- **TO DO**
Please quote exactly the lines below from the line containing "Screenshot is 460x2576." to the line containing "ソキウス (268, 1773)", both lines included, and nothing else.

== EXERCISE INPUTS

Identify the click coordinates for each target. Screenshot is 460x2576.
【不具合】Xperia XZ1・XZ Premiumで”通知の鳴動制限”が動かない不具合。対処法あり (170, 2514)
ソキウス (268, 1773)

====
== EXERCISE INPUTS

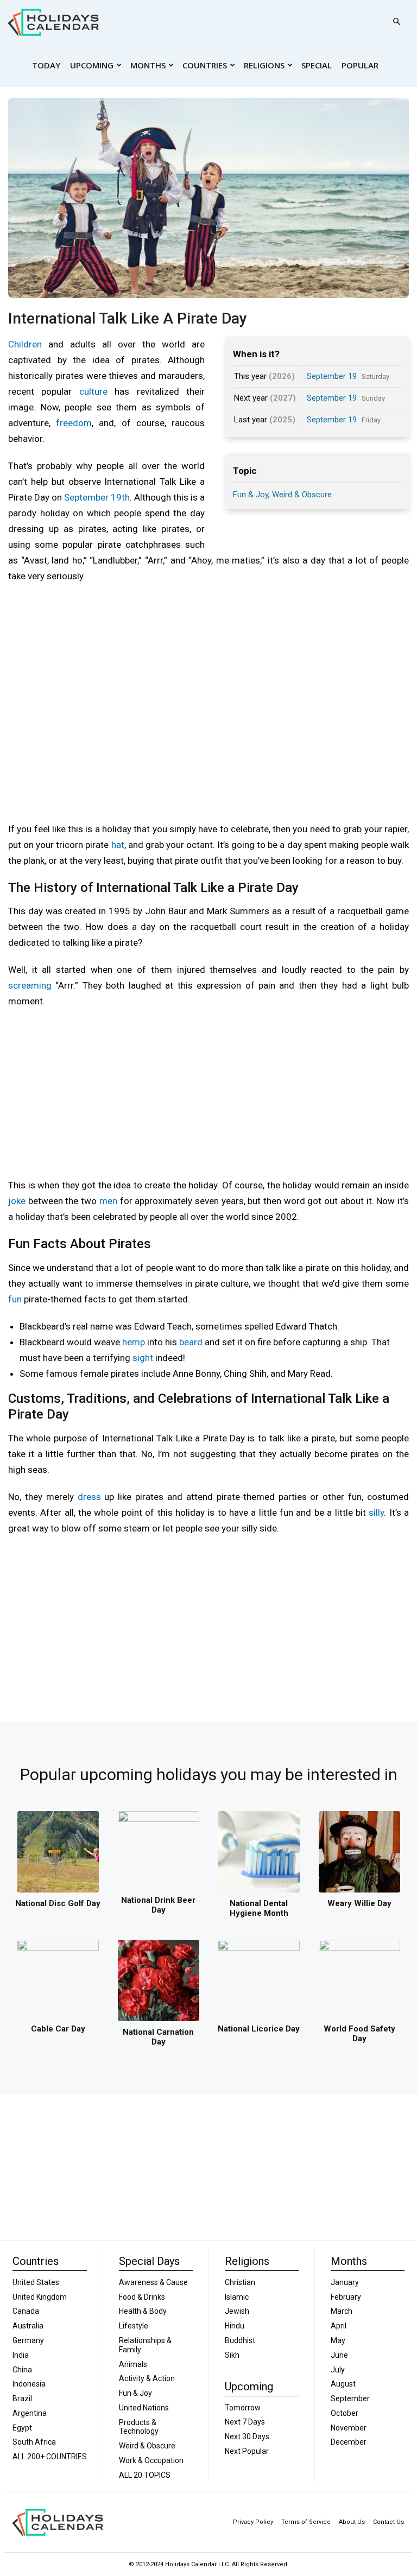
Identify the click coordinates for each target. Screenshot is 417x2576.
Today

====

- **WRITTEN ANSWER**
Identify the click coordinates for each target. Screenshot is 460x2576.
【不具合】Xperia XZ1・XZ Premiumで”通知の鳴動制限”が動かない不具合。対処法あり (170, 2514)
ソキウス (268, 1773)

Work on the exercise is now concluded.